Sensitive detection of cytomegalovirus infection in transplant recipients using nucleic acid sequence-based amplification

THE MAJORITY of the adult human population is seropositive for cytomegalovirus (CMV), a member of the b-herpesvirus family. Normally, infection of immunocompetent individuals does not cause disease. In contrast, infection of immunocompromised individuals, such as patients with AIDS and transplant recipients, can cause severe complications and can even lead to death. Therefore, early detection of active CMV infection is necessary to start effective antiviral treatment. Nucleic Acid Sequence-Based Amplification (NASBA) has been developed for the specific amplification of RNA. In previous studies, we evaluated the diagnostic value of monitoring the expression of the CMV immediate early (IE) 1 and late pp67 mRNA using NASBA, in peripheral blood cells of kidney transplant (Tx) patients. The IE 1 mRNA is expressed directly after entrance of the virus into a cell, while pp67 mRNA is expressed in a late stage in the replication cycle. NASBA results were compared to the techniques that are routinely being used for the detection of CMV: pp65-antigenemia, virus culture, and serology. From this study it was concluded that IE NASBA is a very sensitive assay that detects the onset of CMV infection significantly earlier than the other assays. This is especially valuable for patients that are at risk for symptomatic CMV infection, i.e., seronegative patients with an organ of a seropositive donor and/or intense immunesuppression.
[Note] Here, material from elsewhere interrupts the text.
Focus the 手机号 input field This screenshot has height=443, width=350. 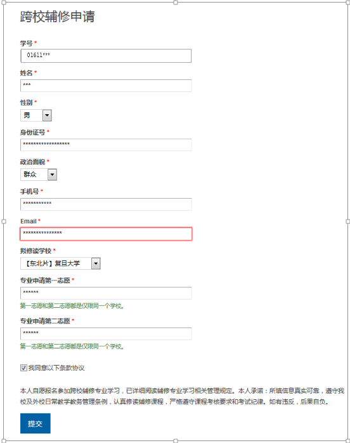(106, 204)
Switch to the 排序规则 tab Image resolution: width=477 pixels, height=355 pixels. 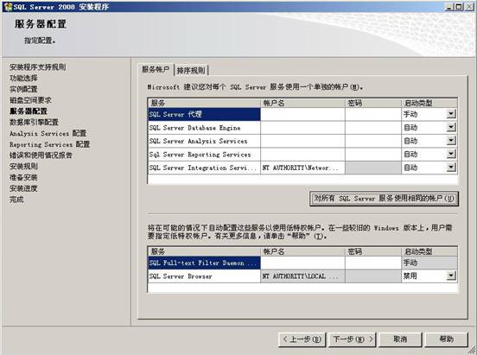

The sensitivity and specificity values of pp67 NASBA were comparable to those of the antigenemia assay. We set up a similar study to evaluate the diagnostic value of IE and pp67 NASBA for liver Tx patients. The liver Tx patients are usually severely ill, immunesuppression is more intense compared to the kidney Tx patients and they often have anti-rejection therapy. The results for IE NASBA are presented in this report. The evaluation of pp67 NASBA is still in progress.